▶ _What this task involves_
Render everything from the start of the data down to the line containing "will [x=964, y=26]." as a JSON list of strings, one string per line and no blank lines.

------ Materials provided

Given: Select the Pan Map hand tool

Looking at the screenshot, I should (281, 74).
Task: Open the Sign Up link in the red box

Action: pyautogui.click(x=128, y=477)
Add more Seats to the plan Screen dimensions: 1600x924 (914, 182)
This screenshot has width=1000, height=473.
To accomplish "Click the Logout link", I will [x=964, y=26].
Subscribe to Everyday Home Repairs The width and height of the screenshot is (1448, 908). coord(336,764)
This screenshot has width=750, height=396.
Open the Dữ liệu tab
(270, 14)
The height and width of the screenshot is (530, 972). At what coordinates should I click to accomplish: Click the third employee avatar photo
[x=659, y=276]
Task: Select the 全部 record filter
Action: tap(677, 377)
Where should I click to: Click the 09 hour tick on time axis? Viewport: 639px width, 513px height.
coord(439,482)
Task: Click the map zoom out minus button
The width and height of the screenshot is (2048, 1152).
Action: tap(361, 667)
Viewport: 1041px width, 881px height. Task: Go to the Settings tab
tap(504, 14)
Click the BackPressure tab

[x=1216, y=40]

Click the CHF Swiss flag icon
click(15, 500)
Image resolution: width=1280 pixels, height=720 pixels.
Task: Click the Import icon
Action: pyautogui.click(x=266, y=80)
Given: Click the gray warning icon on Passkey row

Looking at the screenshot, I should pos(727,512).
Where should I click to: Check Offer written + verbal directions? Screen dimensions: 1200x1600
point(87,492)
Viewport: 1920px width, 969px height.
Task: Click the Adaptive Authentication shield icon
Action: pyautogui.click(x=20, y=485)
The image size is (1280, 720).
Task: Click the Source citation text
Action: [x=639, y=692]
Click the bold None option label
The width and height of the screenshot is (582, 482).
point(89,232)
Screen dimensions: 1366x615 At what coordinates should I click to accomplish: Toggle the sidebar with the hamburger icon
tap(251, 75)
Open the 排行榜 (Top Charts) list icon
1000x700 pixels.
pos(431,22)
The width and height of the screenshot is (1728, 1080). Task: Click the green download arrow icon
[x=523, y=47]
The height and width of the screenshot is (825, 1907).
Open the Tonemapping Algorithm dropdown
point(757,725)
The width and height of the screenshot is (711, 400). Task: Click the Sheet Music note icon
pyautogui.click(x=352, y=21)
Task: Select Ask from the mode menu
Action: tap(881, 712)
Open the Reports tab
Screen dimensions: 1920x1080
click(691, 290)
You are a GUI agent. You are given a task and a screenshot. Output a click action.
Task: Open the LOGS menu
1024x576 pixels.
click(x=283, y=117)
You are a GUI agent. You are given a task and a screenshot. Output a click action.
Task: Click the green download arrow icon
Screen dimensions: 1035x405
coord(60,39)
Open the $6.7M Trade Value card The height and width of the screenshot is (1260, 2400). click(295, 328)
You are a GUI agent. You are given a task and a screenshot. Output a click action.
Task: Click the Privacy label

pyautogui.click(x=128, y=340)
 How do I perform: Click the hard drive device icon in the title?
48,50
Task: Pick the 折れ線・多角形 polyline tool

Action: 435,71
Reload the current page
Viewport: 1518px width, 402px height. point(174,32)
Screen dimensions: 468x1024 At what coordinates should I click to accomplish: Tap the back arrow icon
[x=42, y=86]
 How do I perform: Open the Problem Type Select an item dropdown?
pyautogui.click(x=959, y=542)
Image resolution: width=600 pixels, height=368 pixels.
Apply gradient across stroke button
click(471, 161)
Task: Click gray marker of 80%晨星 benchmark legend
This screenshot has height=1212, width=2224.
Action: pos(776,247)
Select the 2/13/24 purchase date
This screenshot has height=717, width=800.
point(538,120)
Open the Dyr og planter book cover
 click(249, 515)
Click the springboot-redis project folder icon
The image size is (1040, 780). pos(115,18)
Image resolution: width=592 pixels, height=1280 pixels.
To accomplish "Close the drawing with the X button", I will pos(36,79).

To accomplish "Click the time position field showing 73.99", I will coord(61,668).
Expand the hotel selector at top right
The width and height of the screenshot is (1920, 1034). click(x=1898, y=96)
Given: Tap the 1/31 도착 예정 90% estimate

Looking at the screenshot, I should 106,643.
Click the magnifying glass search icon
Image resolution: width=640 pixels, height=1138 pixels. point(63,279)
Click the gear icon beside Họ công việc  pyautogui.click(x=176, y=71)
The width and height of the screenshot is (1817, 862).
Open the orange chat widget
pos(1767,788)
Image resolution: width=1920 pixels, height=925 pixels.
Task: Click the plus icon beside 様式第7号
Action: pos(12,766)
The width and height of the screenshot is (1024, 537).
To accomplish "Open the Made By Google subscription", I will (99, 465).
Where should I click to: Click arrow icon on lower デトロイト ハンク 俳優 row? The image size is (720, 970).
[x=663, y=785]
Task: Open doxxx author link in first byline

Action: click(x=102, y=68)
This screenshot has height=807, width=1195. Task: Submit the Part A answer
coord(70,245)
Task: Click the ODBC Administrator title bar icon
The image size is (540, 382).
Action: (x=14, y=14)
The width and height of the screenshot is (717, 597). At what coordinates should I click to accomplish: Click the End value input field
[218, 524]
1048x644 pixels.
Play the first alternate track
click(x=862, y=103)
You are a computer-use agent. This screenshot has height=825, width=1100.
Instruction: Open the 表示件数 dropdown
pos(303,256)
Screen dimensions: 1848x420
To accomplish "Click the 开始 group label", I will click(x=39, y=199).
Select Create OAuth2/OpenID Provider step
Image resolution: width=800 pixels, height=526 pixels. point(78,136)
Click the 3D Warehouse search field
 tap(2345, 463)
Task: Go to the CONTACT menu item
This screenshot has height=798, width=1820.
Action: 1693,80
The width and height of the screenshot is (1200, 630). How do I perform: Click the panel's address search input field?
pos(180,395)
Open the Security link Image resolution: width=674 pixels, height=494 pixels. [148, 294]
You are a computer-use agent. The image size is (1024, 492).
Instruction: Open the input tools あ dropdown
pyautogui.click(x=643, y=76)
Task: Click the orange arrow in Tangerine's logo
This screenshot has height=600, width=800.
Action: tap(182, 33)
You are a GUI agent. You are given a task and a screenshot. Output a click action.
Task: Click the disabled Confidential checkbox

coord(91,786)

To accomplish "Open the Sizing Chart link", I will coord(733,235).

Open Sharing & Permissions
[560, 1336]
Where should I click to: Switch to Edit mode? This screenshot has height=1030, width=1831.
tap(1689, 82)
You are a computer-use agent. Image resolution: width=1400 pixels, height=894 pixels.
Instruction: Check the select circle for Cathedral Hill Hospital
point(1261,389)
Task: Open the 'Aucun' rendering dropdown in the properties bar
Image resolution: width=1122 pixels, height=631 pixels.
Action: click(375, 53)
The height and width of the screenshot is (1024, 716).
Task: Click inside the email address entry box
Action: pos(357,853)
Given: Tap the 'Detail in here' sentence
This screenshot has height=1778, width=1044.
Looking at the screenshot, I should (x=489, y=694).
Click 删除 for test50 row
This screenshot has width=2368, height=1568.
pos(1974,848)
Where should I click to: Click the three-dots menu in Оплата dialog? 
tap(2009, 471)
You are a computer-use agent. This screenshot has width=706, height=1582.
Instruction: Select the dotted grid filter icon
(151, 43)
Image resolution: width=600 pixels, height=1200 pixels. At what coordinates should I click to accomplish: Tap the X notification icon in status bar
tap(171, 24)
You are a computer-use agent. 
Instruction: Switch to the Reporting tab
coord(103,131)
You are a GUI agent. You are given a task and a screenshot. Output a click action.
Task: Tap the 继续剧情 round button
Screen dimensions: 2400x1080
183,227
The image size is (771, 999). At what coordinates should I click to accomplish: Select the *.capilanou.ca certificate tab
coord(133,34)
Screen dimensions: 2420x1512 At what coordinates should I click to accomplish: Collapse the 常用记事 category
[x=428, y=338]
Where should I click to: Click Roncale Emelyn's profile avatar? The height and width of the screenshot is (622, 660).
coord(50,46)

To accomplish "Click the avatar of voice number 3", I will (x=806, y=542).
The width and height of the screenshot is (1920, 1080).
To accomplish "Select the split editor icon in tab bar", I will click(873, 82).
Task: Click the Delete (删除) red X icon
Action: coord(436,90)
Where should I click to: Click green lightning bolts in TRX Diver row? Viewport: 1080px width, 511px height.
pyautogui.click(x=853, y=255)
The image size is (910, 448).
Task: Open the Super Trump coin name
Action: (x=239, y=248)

------------

▶ _Output below_
[
  "Given: Select the Pan Map hand tool",
  "Looking at the screenshot, I should (281, 74).",
  "Task: Open the Sign Up link in the red box",
  "Action: pyautogui.click(x=128, y=477)",
  "Add more Seats to the plan Screen dimensions: 1600x924 (914, 182)",
  "This screenshot has width=1000, height=473.",
  "To accomplish \"Click the Logout link\", I will [x=964, y=26]."
]